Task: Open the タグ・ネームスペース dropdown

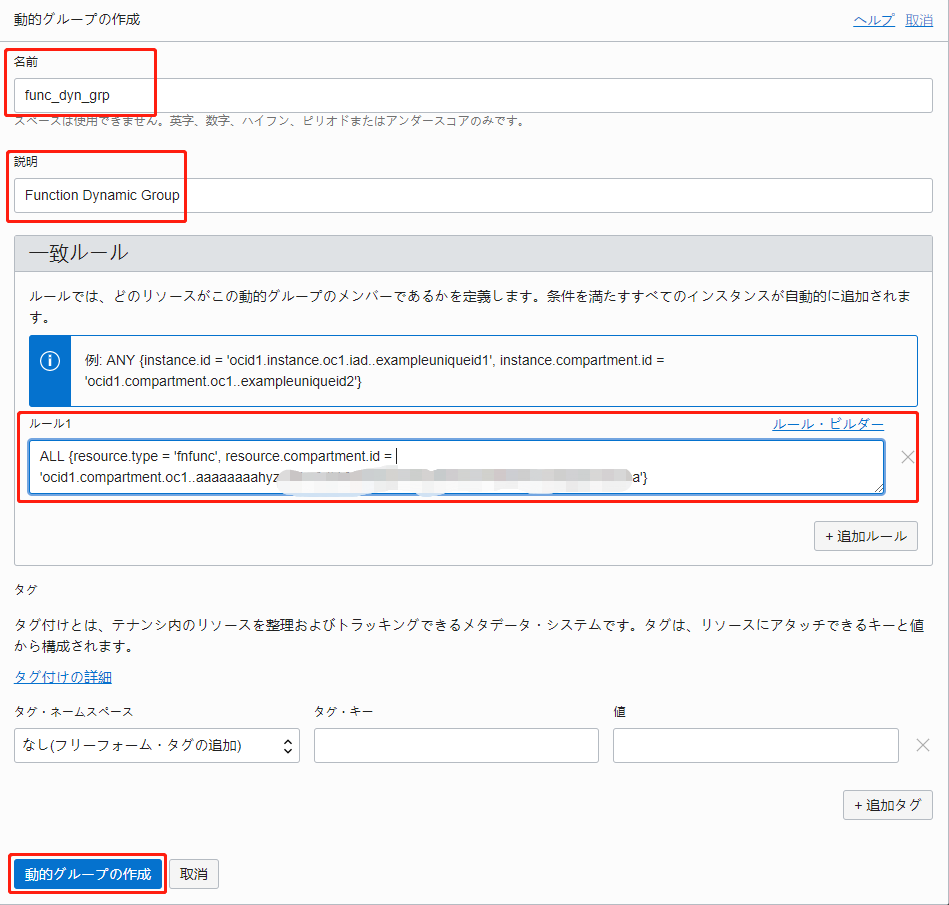Action: pos(157,745)
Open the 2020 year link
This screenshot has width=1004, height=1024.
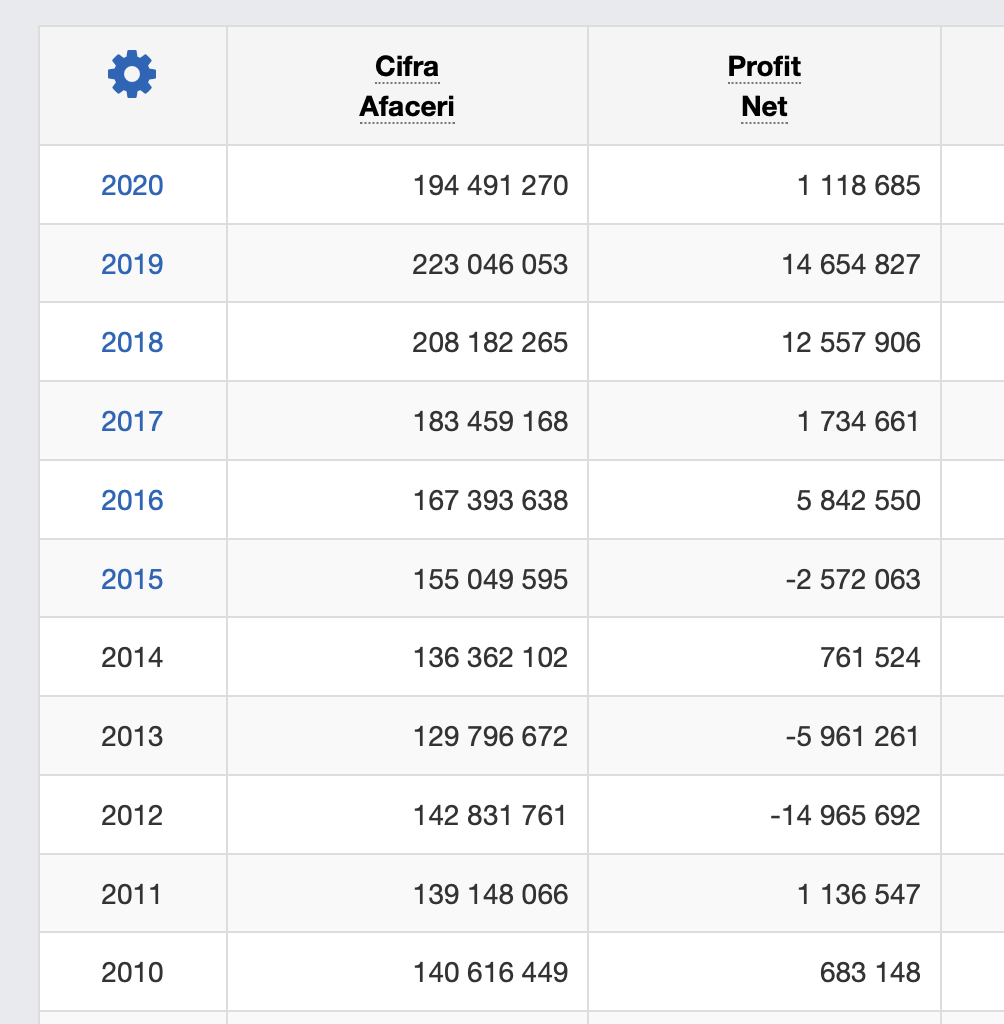(132, 185)
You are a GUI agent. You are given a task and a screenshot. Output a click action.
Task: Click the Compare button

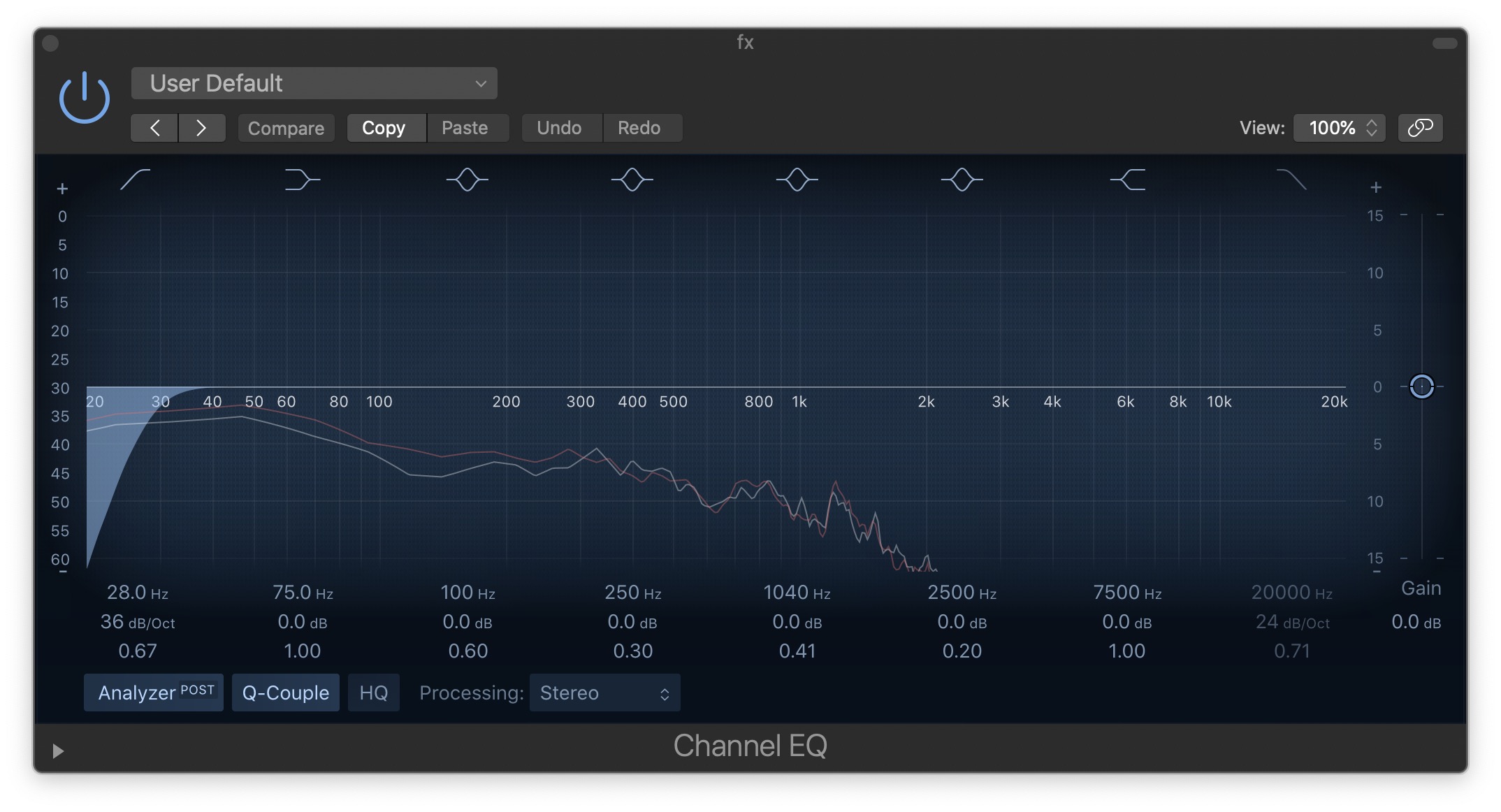pyautogui.click(x=286, y=128)
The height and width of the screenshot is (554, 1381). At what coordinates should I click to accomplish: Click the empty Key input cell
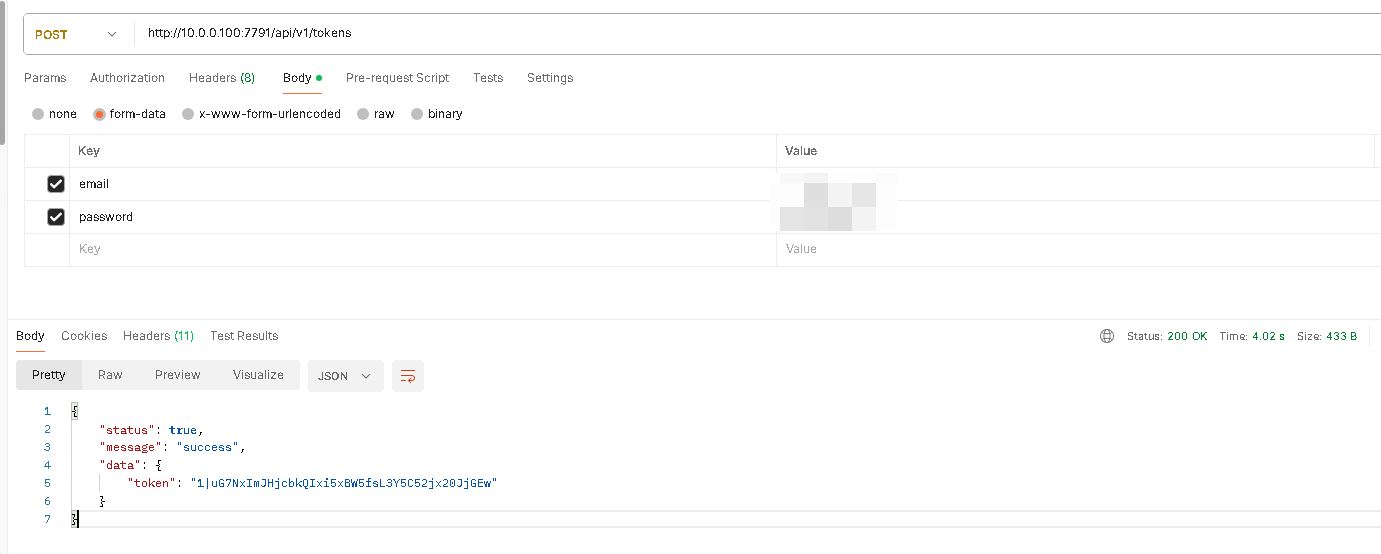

• • • • • • •

> **What is being asked**
Lay out the lines from the one with "Open the 2020 year link" up to and including the last line of the entries as a Markdown table with the columns Number and Content. Skip blank lines and leave the pictures out.

> **Exercise solution**
| Number | Content |
|---|---|
| 1 | Open the 2020 year link |
| 2 | This screenshot has width=1004, height=1024. |
| 3 | (132, 185) |
| 4 | You are a GUI agent. You are given a task and a screenshot. Output a click action. |
| 5 | Task: Click the Compare button |
| 6 | pyautogui.click(x=286, y=128) |
| 7 | The height and width of the screenshot is (554, 1381). At what coordinates should I click to accomplish: Click the empty Key input cell |